Data for review Start Marker

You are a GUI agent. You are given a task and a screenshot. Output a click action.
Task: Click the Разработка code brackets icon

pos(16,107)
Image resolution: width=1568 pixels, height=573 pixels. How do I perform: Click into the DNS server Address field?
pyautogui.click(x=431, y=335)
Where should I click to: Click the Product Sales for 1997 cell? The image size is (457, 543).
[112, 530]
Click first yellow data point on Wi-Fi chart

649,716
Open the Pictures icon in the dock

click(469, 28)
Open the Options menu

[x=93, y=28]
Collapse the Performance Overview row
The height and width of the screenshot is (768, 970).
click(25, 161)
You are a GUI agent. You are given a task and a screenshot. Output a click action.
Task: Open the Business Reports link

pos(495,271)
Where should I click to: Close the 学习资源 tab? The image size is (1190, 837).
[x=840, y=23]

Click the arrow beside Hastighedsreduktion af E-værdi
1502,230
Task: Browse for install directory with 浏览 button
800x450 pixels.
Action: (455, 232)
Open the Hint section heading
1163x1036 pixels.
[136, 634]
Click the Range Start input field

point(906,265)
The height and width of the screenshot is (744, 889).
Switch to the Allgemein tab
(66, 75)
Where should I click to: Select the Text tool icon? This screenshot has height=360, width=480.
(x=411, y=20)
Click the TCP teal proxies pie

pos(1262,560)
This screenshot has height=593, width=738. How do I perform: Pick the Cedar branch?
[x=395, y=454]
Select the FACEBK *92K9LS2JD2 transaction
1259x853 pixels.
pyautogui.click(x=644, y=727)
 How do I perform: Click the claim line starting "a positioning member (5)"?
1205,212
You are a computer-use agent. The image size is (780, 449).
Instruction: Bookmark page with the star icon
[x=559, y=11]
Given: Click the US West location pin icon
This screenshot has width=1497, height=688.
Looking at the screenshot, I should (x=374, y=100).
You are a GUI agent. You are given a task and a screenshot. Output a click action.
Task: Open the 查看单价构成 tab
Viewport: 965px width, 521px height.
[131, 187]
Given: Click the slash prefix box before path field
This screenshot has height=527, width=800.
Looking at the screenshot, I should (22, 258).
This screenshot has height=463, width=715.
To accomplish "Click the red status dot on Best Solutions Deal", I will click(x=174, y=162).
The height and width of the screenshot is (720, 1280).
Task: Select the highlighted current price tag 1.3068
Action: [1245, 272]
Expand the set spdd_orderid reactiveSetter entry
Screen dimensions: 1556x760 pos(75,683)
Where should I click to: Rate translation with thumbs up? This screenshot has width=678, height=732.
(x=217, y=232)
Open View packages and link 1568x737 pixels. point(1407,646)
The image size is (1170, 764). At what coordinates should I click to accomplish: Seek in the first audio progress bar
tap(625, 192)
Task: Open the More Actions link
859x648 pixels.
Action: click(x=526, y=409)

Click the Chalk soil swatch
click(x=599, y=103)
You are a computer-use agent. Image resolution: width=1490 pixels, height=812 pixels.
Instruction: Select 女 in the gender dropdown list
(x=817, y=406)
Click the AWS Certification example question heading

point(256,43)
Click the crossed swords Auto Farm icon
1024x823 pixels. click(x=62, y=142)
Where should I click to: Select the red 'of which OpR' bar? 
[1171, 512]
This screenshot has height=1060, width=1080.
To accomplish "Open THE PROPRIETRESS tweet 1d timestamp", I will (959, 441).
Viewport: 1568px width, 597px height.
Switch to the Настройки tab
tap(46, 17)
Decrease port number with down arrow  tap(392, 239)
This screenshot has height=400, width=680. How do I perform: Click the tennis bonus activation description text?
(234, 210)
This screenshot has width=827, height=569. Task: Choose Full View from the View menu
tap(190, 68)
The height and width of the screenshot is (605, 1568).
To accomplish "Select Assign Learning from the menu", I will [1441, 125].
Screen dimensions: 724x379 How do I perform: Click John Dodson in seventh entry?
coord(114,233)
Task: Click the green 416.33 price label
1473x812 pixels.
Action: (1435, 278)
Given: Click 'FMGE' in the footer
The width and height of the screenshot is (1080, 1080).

Data for review End Marker

* [Action item]
Give the records again, unchanged and complete.

* [Result for this task]
You are a GUI agent. You are given a task and a screenshot. Output a click action.
Task: Click the Разработка code brackets icon

pos(16,107)
Image resolution: width=1568 pixels, height=573 pixels. How do I perform: Click into the DNS server Address field?
pyautogui.click(x=431, y=335)
Where should I click to: Click the Product Sales for 1997 cell? The image size is (457, 543).
[112, 530]
Click first yellow data point on Wi-Fi chart

649,716
Open the Pictures icon in the dock

click(469, 28)
Open the Options menu

[x=93, y=28]
Collapse the Performance Overview row
The height and width of the screenshot is (768, 970).
click(25, 161)
You are a GUI agent. You are given a task and a screenshot. Output a click action.
Task: Open the Business Reports link

pos(495,271)
Where should I click to: Close the 学习资源 tab? The image size is (1190, 837).
[x=840, y=23]

Click the arrow beside Hastighedsreduktion af E-værdi
1502,230
Task: Browse for install directory with 浏览 button
800x450 pixels.
Action: (455, 232)
Open the Hint section heading
1163x1036 pixels.
[136, 634]
Click the Range Start input field

point(906,265)
The height and width of the screenshot is (744, 889).
Switch to the Allgemein tab
(66, 75)
Where should I click to: Select the Text tool icon? This screenshot has height=360, width=480.
(x=411, y=20)
Click the TCP teal proxies pie

pos(1262,560)
This screenshot has height=593, width=738. How do I perform: Pick the Cedar branch?
[x=395, y=454]
Select the FACEBK *92K9LS2JD2 transaction
1259x853 pixels.
pyautogui.click(x=644, y=727)
 How do I perform: Click the claim line starting "a positioning member (5)"?
1205,212
You are a computer-use agent. The image size is (780, 449).
Instruction: Bookmark page with the star icon
[x=559, y=11]
Given: Click the US West location pin icon
This screenshot has width=1497, height=688.
Looking at the screenshot, I should (x=374, y=100).
You are a GUI agent. You are given a task and a screenshot. Output a click action.
Task: Open the 查看单价构成 tab
Viewport: 965px width, 521px height.
[131, 187]
Given: Click the slash prefix box before path field
This screenshot has height=527, width=800.
Looking at the screenshot, I should (22, 258).
This screenshot has height=463, width=715.
To accomplish "Click the red status dot on Best Solutions Deal", I will click(x=174, y=162).
The height and width of the screenshot is (720, 1280).
Task: Select the highlighted current price tag 1.3068
Action: [1245, 272]
Expand the set spdd_orderid reactiveSetter entry
Screen dimensions: 1556x760 pos(75,683)
Where should I click to: Rate translation with thumbs up? This screenshot has width=678, height=732.
(x=217, y=232)
Open View packages and link 1568x737 pixels. point(1407,646)
The image size is (1170, 764). At what coordinates should I click to accomplish: Seek in the first audio progress bar
tap(625, 192)
Task: Open the More Actions link
859x648 pixels.
Action: click(x=526, y=409)

Click the Chalk soil swatch
click(x=599, y=103)
You are a computer-use agent. Image resolution: width=1490 pixels, height=812 pixels.
Instruction: Select 女 in the gender dropdown list
(x=817, y=406)
Click the AWS Certification example question heading

point(256,43)
Click the crossed swords Auto Farm icon
1024x823 pixels. click(x=62, y=142)
Where should I click to: Select the red 'of which OpR' bar? 
[1171, 512]
This screenshot has height=1060, width=1080.
To accomplish "Open THE PROPRIETRESS tweet 1d timestamp", I will (959, 441).
Viewport: 1568px width, 597px height.
Switch to the Настройки tab
tap(46, 17)
Decrease port number with down arrow  tap(392, 239)
This screenshot has height=400, width=680. How do I perform: Click the tennis bonus activation description text?
(234, 210)
This screenshot has width=827, height=569. Task: Choose Full View from the View menu
tap(190, 68)
The height and width of the screenshot is (605, 1568).
To accomplish "Select Assign Learning from the menu", I will [1441, 125].
Screen dimensions: 724x379 How do I perform: Click John Dodson in seventh entry?
coord(114,233)
Task: Click the green 416.33 price label
1473x812 pixels.
Action: (1435, 278)
Given: Click 'FMGE' in the footer
The width and height of the screenshot is (1080, 1080).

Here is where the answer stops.